In Goldstein's Classical Mechanics, the cross product $\mathbf{V}^{*}$ of two vectors $\mathbf{D}$ and $\mathbf{F}$, with components $D_i$ and $F_i$ with respect to some Cartesian reference frame, respectively, is defined as a vector with components $$V_i^{*}=D_jF_k-D_kF_j,\qquad\text{$i,j,k$ in cyclic order.}$$ This definition implies that the direction of $\mathbf{V}^{*}$ depends on the handedness of the reference frame used, however, whilst in most elementary treatments of vector algebra, the cross product is defined as a vector with a well-defined direction independent of any reference frame, to be determined via the right-hand rule.

Indeed, when $\mathbf{D}=D\mathbf{i}$ and $\mathbf{F}=F\mathbf{j}$ with respect to a right-handed Cartesian reference frame, we have according to the above $$V_3^{*}=DF,\qquad V_1^{*}=V_2^{*}=0\qquad\implies\qquad\mathbf{V}^{*}=DF\mathbf{k}.$$ Now, the basis vectors $\mathbf{i}'=-\mathbf{i}$, $\mathbf{j}'=-\mathbf{j}$, $\mathbf{k}'=-\mathbf{k}$ and associated coordinate axes form a left-handed Cartesian reference frame.
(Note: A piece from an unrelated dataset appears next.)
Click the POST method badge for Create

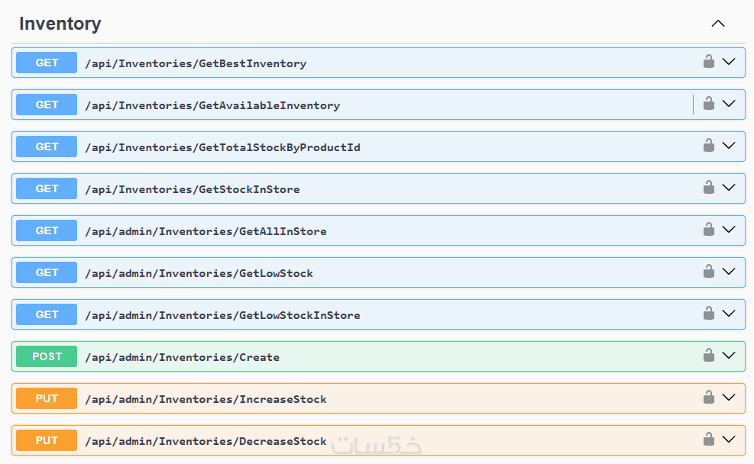pos(47,356)
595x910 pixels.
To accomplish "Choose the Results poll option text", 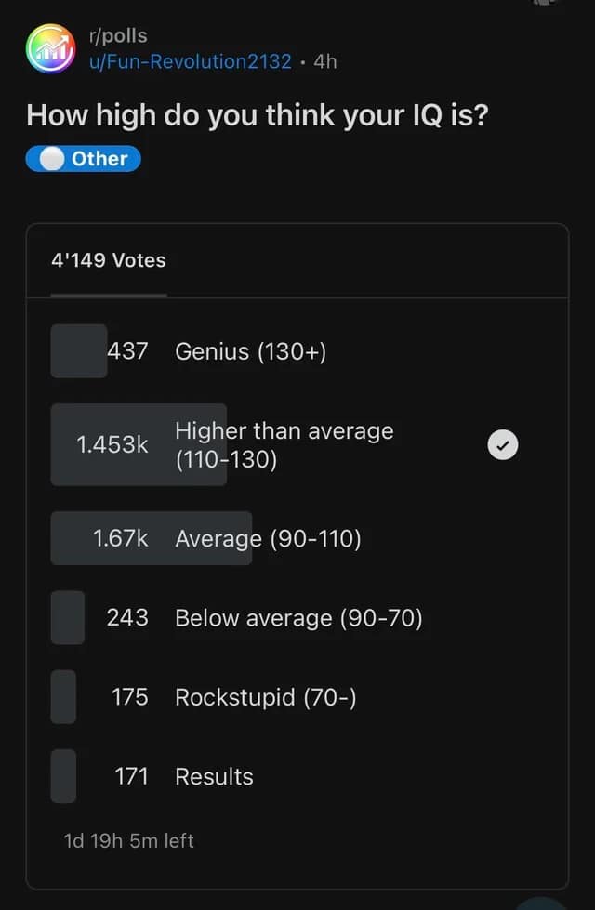I will tap(214, 776).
With respect to this reference frame, we have $\mathbf{D}=-D\mathbf{i}'$ and $\mathbf{F}=-F\mathbf{j}'$. Hence we now have $$V_3^{*}=(-D)(-F)=DF,\qquad V_1^{*}=V_2^{*}=0\qquad\implies\qquad\mathbf{V}^{*}=DF\mathbf{k}'=(-DF)\mathbf{k}.$$

I don't really understand the purpose of defining the cross product in a coordinate-dependent way which clearly yields different results depending on the handedness of the frame used. I understand that many physics texts wish to distinguish between two kinds of vectors (polar and axial), but in Goldstein's book this distinction merely seems to stem from trading the traditional, coordinate-independent geometrical definition for the above coordinate-dependent one.

The viewpoint of the above discussion is a passive one, i.e. the coordinate axes are inverted. Some texts prefer the active viewpoint, where instead of transitioning from one reference frame to another, points, vectors and physical objects are rotated with respect to one fixed reference frame. In this case one inverts all vectors: $\mathbf{D}'=-\mathbf{D}$ for all $\mathbf{D}$. If $\mathbf{V}^{*}=\mathbf{D}\times\mathbf{F}$, one would argue that $(\mathbf{V}^{*})'=\mathbf{D}'\times\mathbf{F}'=(-\mathbf{D})\times(-\mathbf{F})=\mathbf{D}\times\mathbf{F}=\mathbf{V}^{*}$. But why wouldn't $(\mathbf{V}^*)'=-\mathbf{V}^{*}$, i.e. why does one compute the cross product of the inverted vectors instead of inverting the cross product itself?

Answer 1

The cross product is what's called a pseudovector. It transforms normally under rotations but it gains an additional minus sign under reflections.

Look at the following picture of a reflection

Let's define the blue vector as the cross product of green $\times$ red. After a reflection the blue vector, still being defined as green $\times$ red, points in the opposite direction. It is not a proper vector because if you mirror a normal vector along the y axis$^\dagger$ only the y component gets flipped. A parity transformation is just a composition of three reflections and what I just said holds for any odd number of reflections. An even number of reflections can be written as a rotation so you wouldn't notice a difference there.

The coordinate way of writing the cross product is perfectly consistent with the geometric definition.

Angular momentum is another example of a pseudovector and I found this picture (from the wikipedia page on pseudovectors) very illuminating. It shows the angular momentum of the wheels and notably it points in the same direction before and after the reflection.

$\dagger$ With y axis I mean the left-right direction so along the green vector.